- [What is required]
The whole of the data is to be reproduced exactly.

- [Data shown]
== Segment start ==
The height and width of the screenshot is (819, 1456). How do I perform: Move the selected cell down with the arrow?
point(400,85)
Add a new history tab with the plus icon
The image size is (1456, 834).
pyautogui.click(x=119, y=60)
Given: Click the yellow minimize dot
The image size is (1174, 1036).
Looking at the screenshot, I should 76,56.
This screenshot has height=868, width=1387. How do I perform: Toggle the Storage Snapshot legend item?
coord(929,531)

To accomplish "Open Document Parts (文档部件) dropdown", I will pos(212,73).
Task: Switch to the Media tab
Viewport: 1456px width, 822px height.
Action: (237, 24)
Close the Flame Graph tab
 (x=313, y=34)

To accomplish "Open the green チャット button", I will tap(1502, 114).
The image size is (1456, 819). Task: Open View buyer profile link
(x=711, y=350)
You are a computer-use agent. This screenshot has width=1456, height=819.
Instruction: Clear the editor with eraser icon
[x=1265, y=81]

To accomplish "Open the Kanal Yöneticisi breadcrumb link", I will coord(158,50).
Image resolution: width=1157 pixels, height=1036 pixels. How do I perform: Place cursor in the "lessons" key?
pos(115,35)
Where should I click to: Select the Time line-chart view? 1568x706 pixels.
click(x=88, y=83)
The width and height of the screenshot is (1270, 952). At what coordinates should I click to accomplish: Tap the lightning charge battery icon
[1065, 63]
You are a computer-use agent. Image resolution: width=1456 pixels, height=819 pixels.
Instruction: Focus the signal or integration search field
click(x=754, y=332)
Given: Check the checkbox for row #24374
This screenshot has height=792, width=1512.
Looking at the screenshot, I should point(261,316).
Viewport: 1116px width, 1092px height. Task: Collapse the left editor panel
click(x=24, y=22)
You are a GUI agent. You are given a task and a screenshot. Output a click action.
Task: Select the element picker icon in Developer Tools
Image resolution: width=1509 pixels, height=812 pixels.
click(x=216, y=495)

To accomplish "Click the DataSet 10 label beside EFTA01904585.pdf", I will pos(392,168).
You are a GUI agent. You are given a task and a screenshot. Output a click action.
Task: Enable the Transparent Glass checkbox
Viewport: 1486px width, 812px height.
== Segment end ==
- [Written solution]
The height and width of the screenshot is (819, 1456). How do I perform: Move the selected cell down with the arrow?
point(400,85)
Add a new history tab with the plus icon
The image size is (1456, 834).
pyautogui.click(x=119, y=60)
Given: Click the yellow minimize dot
The image size is (1174, 1036).
Looking at the screenshot, I should 76,56.
This screenshot has height=868, width=1387. How do I perform: Toggle the Storage Snapshot legend item?
coord(929,531)

To accomplish "Open Document Parts (文档部件) dropdown", I will pos(212,73).
Task: Switch to the Media tab
Viewport: 1456px width, 822px height.
Action: (237, 24)
Close the Flame Graph tab
 (x=313, y=34)

To accomplish "Open the green チャット button", I will tap(1502, 114).
The image size is (1456, 819). Task: Open View buyer profile link
(x=711, y=350)
You are a computer-use agent. This screenshot has width=1456, height=819.
Instruction: Clear the editor with eraser icon
[x=1265, y=81]

To accomplish "Open the Kanal Yöneticisi breadcrumb link", I will coord(158,50).
Image resolution: width=1157 pixels, height=1036 pixels. How do I perform: Place cursor in the "lessons" key?
pos(115,35)
Where should I click to: Select the Time line-chart view? 1568x706 pixels.
click(x=88, y=83)
The width and height of the screenshot is (1270, 952). At what coordinates should I click to accomplish: Tap the lightning charge battery icon
[1065, 63]
You are a computer-use agent. Image resolution: width=1456 pixels, height=819 pixels.
Instruction: Focus the signal or integration search field
click(x=754, y=332)
Given: Check the checkbox for row #24374
This screenshot has height=792, width=1512.
Looking at the screenshot, I should point(261,316).
Viewport: 1116px width, 1092px height. Task: Collapse the left editor panel
click(x=24, y=22)
You are a GUI agent. You are given a task and a screenshot. Output a click action.
Task: Select the element picker icon in Developer Tools
Image resolution: width=1509 pixels, height=812 pixels.
click(x=216, y=495)

To accomplish "Click the DataSet 10 label beside EFTA01904585.pdf", I will pos(392,168).
You are a GUI agent. You are given a task and a screenshot. Output a click action.
Task: Enable the Transparent Glass checkbox
Viewport: 1486px width, 812px height.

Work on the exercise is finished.